Activity: Reproduce, from the lines below, exactly the stretch that begins at the line containing "Given: Enable the Scramble checkbox" and ends at the line containing "This screenshot has width=280, height=256.", both included.

Data to use:

──────────

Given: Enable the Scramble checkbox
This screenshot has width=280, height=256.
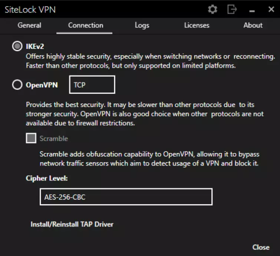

──────────

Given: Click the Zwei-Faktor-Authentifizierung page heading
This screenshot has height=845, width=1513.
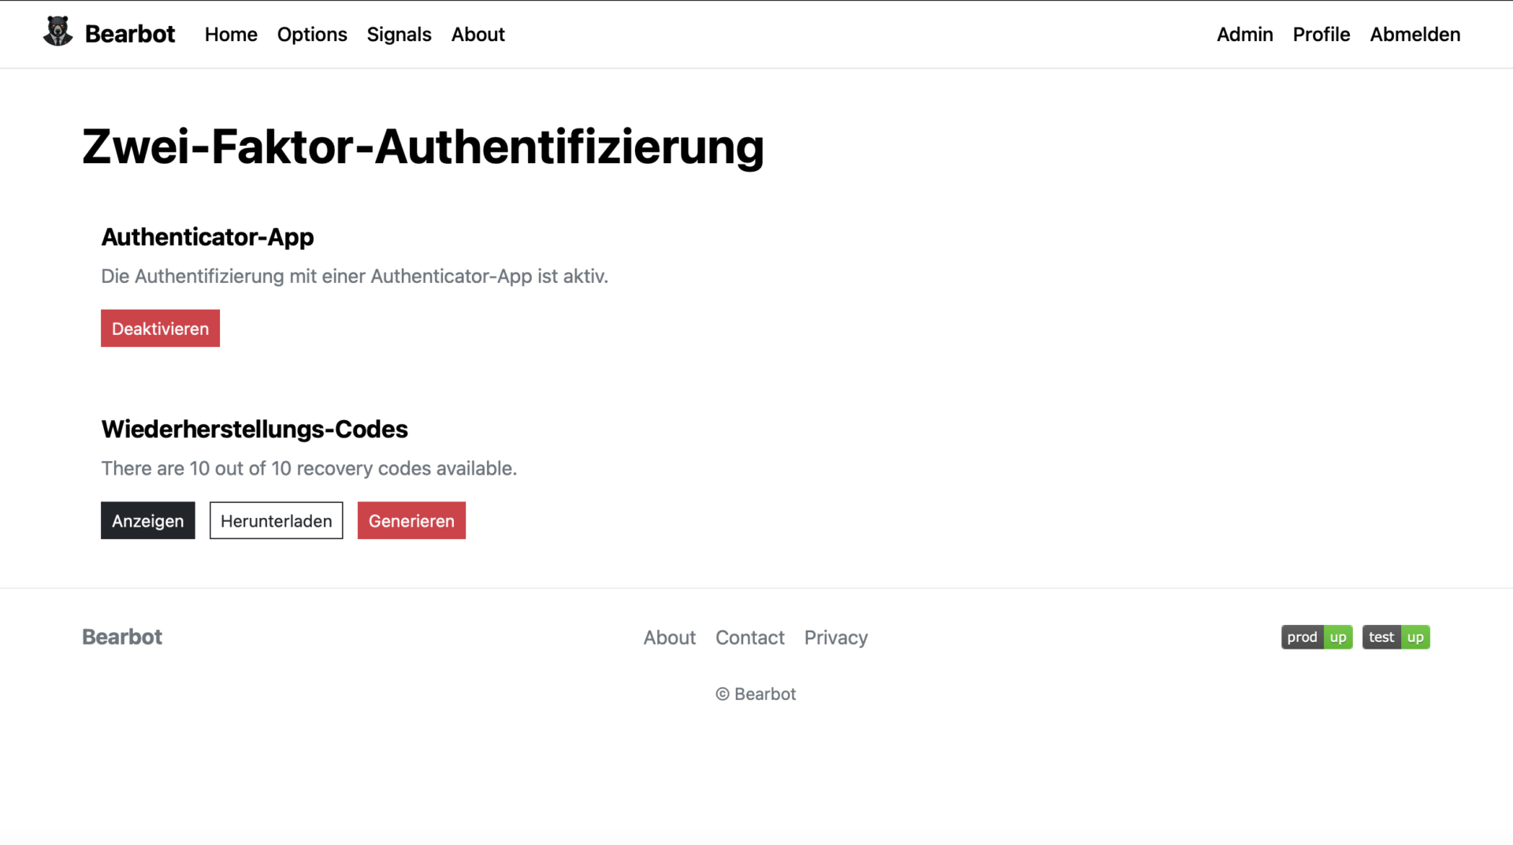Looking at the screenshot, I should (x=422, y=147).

──────────

Output of the task:
Given: Enable the Scramble checkbox
This screenshot has width=280, height=256.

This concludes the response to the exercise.